Fuel injector design for high temperature aircraft engine

The objective of the Innovative High Temperature Aircraft Engine Fuel Nozzle Program was to design and evaluate a nozzle capable of operating at a combustor inlet air temperature of 1600 F (1144 K) and a fuel temperature of 350 F (450 K). The nozzle was designed to meet the same performance requirements and fit within the size envelope of a current production dual orifice fuel nozzle. The design approach was to use improved thermal protection and fuel passage geometry in combination with fuel passage surface treatment to minimize coking at these extreme fuel and air temperatures.
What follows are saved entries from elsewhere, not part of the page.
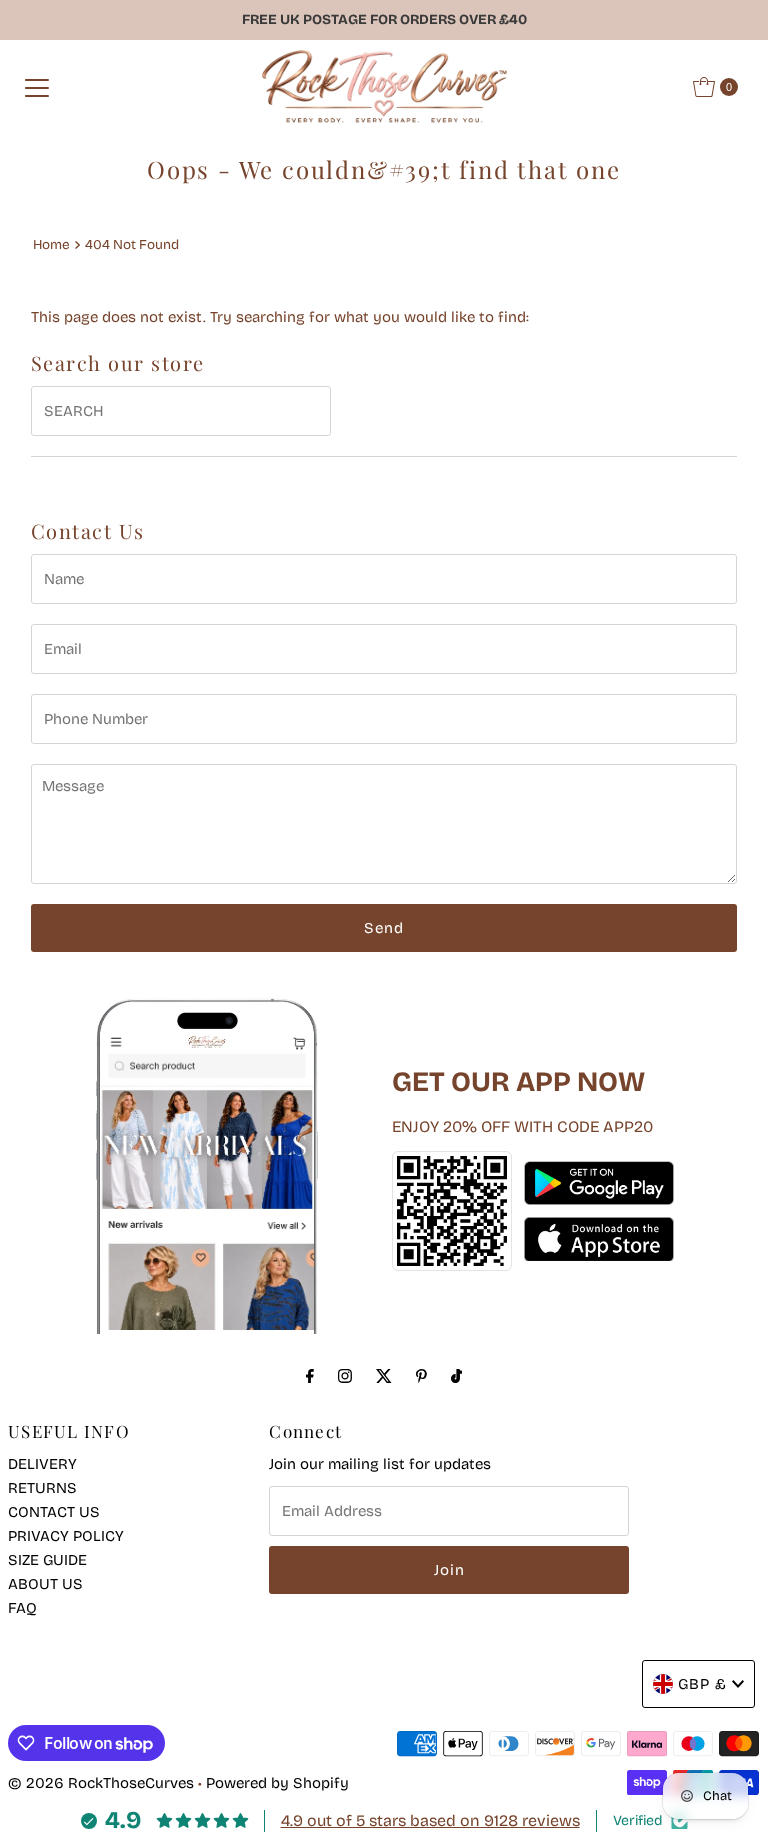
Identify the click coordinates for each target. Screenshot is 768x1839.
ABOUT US (45, 1584)
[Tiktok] (456, 1376)
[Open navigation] (37, 87)
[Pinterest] (421, 1376)
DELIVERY (42, 1464)
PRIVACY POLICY (66, 1536)
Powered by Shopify (277, 1783)
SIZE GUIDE (47, 1560)
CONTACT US (54, 1512)
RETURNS (42, 1488)
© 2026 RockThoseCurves (101, 1783)
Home (51, 244)
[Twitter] (384, 1376)
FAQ (22, 1608)
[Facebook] (310, 1376)
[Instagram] (345, 1376)
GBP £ (702, 1684)
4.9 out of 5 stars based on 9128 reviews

Heat transfer models of several fuel injector concepts were used to optimize the thermal protection, while sample tube coking tests were run to evaluate the effect of surface finish, coatings and tube material on the coking rate. Based on heat transfer analysis, additional air gaps, reduced fuel passage flow area and use of ceramic tip components reduced local fuel wetted wall temperatures by more than 200 F (100 K) when compared to a current production fuel nozzle. Sample tube coking test results showed the importance of surface finish on the fuel coking rate. Therefore, a one micro-inch (0.025 micron) roughness was specified for all fuel passage surfaces. A novel flow divider valve in the tip was also employed to reduce weight, allow room for additional thermal protection, and provide back pressure to reduce the risk of fuel vaporization. The fuel nozzle was fabricated and evaluated in a series of high temperature coking tests. Initial results of these tests indicate that thermal protection and surface treatments were partially successful in preventing nozzle fouling, but additional refinement of the internal flowpath is needed to prevent buildup of coke particles that partially blocked the spin slots which meter the nozzle fuel flow.